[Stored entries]
================================

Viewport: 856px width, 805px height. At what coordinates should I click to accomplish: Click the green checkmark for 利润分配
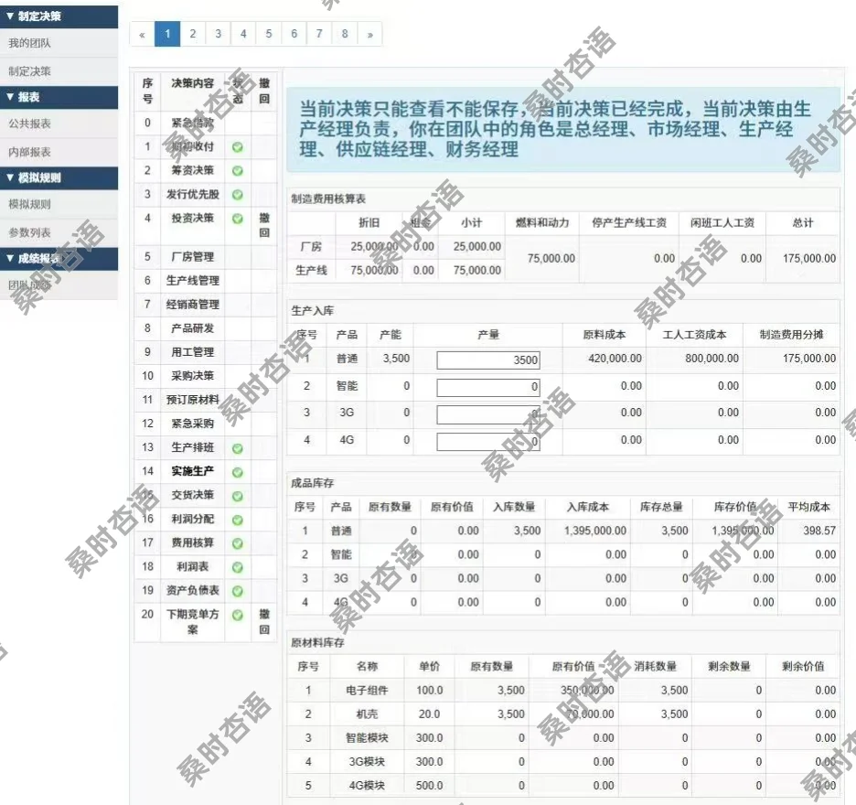[239, 519]
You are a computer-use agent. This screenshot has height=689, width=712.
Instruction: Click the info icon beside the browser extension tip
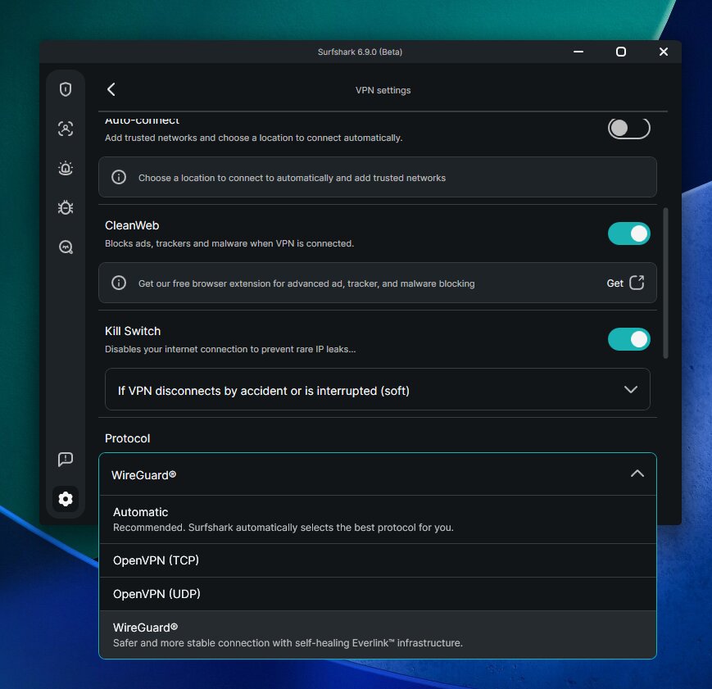pos(119,283)
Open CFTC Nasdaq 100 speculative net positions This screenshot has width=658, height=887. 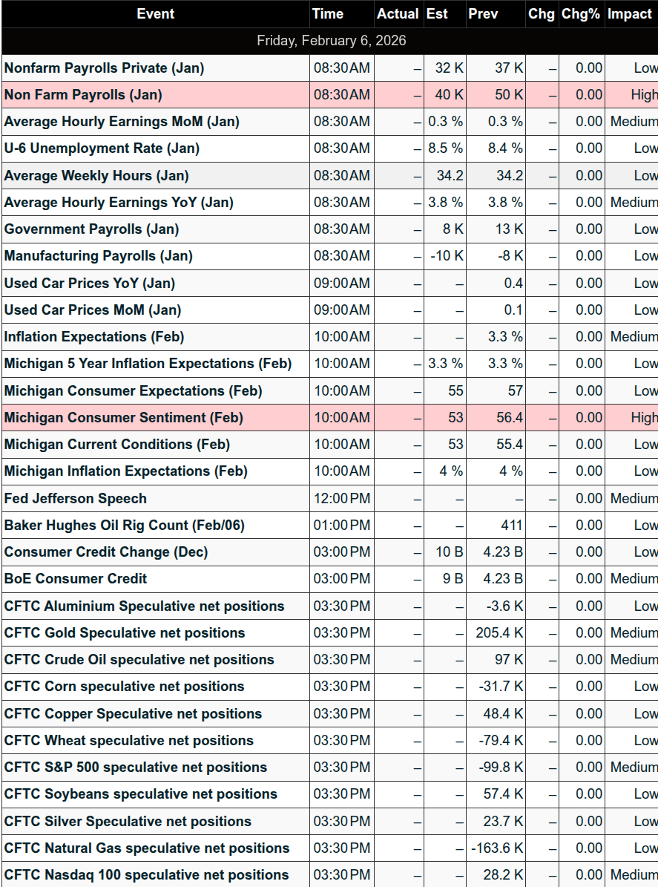pos(146,875)
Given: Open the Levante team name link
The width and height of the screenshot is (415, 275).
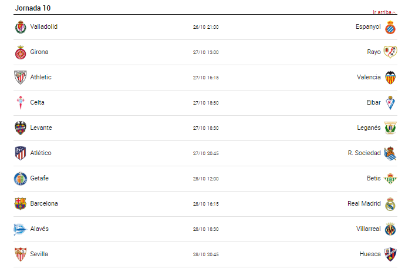Looking at the screenshot, I should (41, 128).
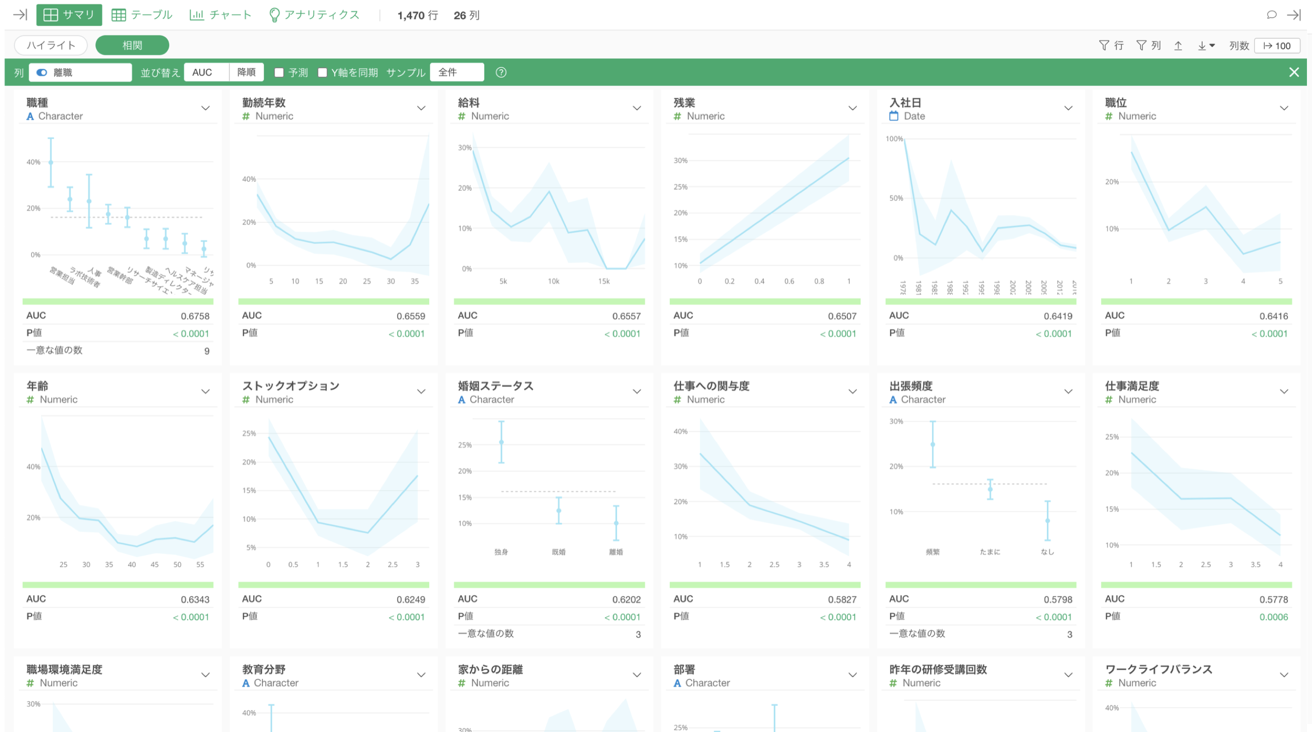Click the green bar under 給料 chart
This screenshot has width=1314, height=732.
coord(549,301)
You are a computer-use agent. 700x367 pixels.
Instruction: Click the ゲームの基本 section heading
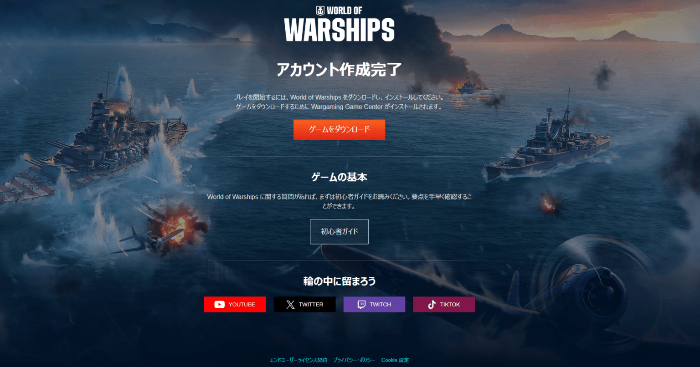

================================

EXERCISE OBJECTIVE:
Copy out the lines of the data above that run from the line containing "Given: Open the Levante team name link" through the end of the data, keeping both of those lines. Leave the pictures out of your copy.

EXERCISE RESPONSE:
Given: Open the Levante team name link
The width and height of the screenshot is (415, 275).
Looking at the screenshot, I should (41, 128).
Click the green bar under 給料 chart
This screenshot has width=1314, height=732.
coord(549,301)
You are a computer-use agent. 700x367 pixels.
Instruction: Click the ゲームの基本 section heading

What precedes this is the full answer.